We examined the effects of chronic iron dextran administration (15 mg over 6 weeks) on thrombosis, systemic and vascular oxidative stress, and endothelium-dependent vascular reactivity in mice. Thrombus generation after photochemical carotid artery injury was accelerated in iron-loaded mice (mean time to occlusive thrombosis, 20.4+/-8.5 minutes; n=10) compared with control mice (54.5+/-35.5 minutes, n=10, P=0.009). Iron loading had no effect on plasma clotting, vessel wall tissue factor activity, or ADP-induced platelet aggregation.
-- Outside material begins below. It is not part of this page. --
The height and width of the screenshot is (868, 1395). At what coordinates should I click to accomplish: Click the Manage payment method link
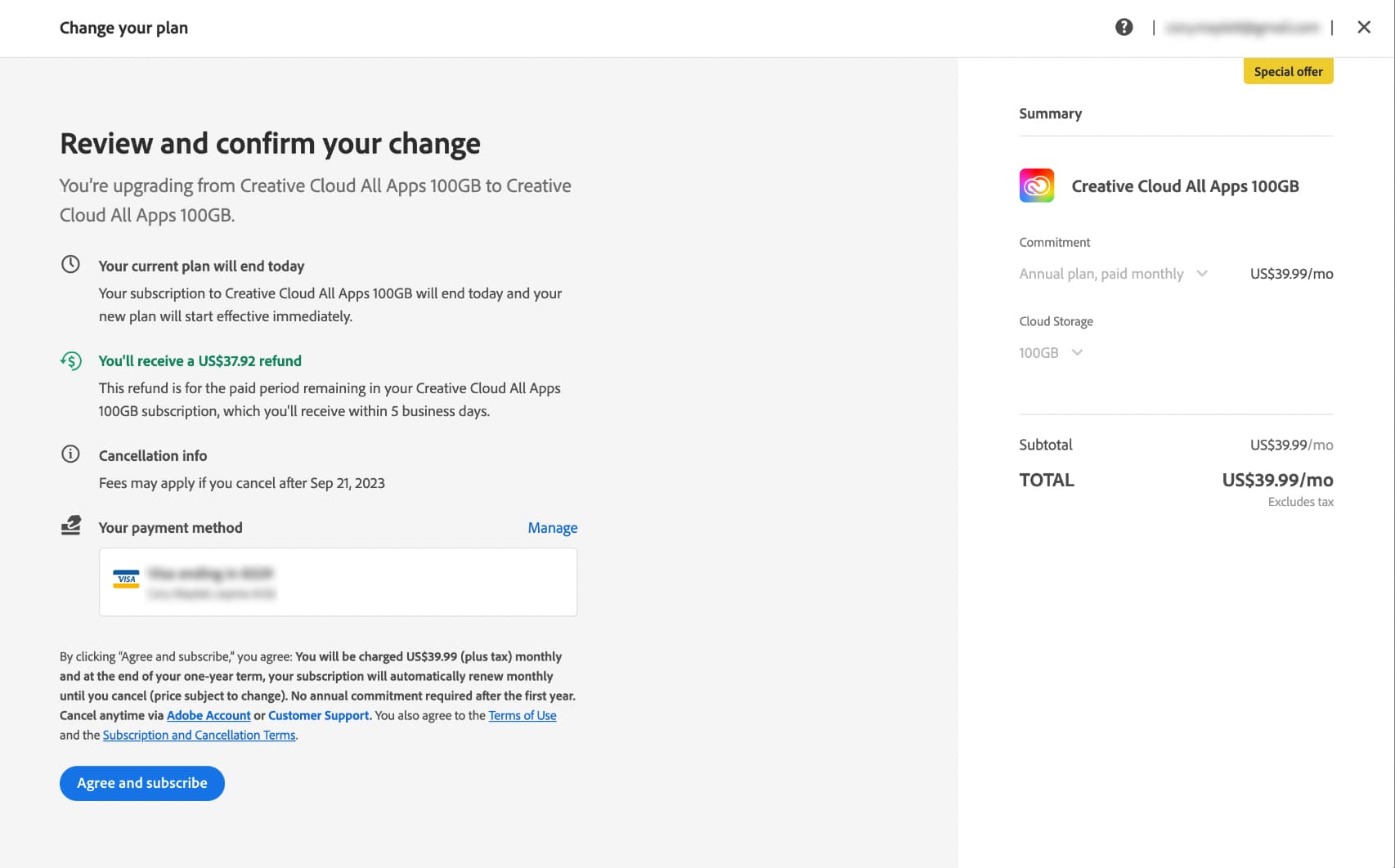point(552,528)
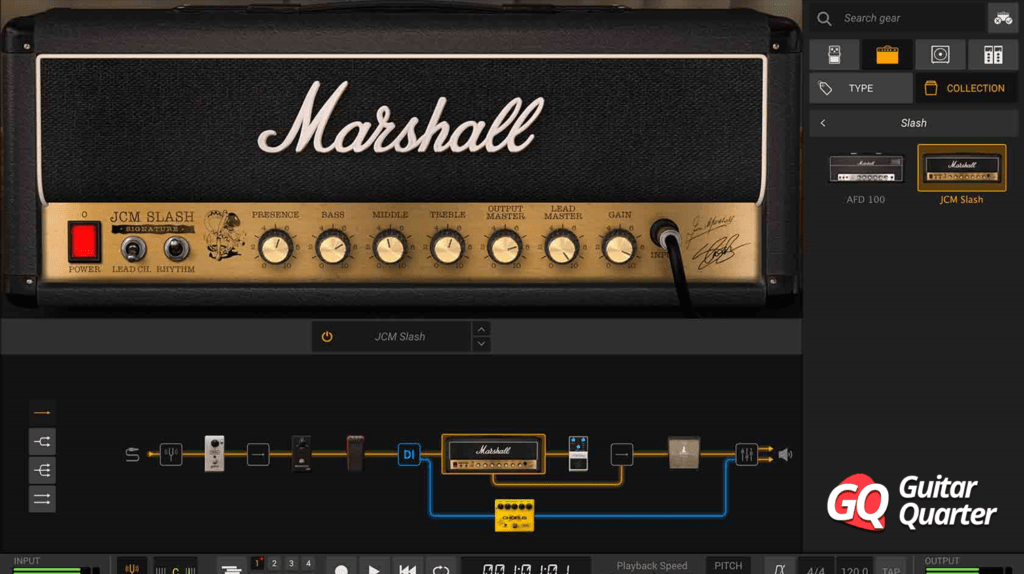Click the tuner block in signal chain

click(x=171, y=454)
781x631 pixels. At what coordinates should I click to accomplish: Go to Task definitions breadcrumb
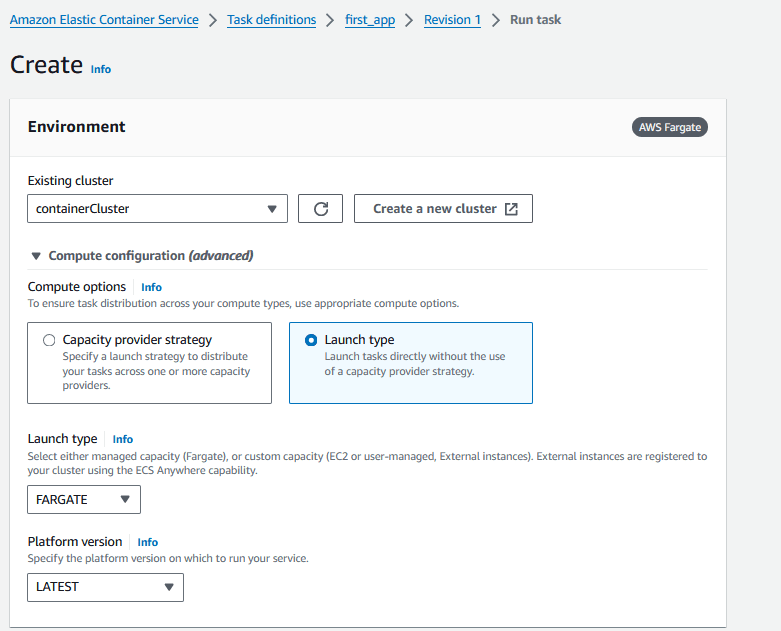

Acute administration of dl-cysteine, a reactive oxygen species scavenger, completely abrogated the effects of iron loading on thrombus formation, suggesting that iron accelerated thrombosis through a pro-oxidant mechanism. Iron loading enhanced both systemic and vascular reactive oxygen species production. Endothelium-dependent vasorelaxation was impaired in iron-loaded mice, indicating reduced NO bioavailability.

CONCLUSIONS

Moderate iron loading markedly accelerates thrombus formation after arterial injury, increases vascular oxidative stress, and impairs vasoreactivity. Iron-induced vascular dysfunction may contribute to the increased incidence of ischemic cardiovascular events that have been associated with chronic iron overload.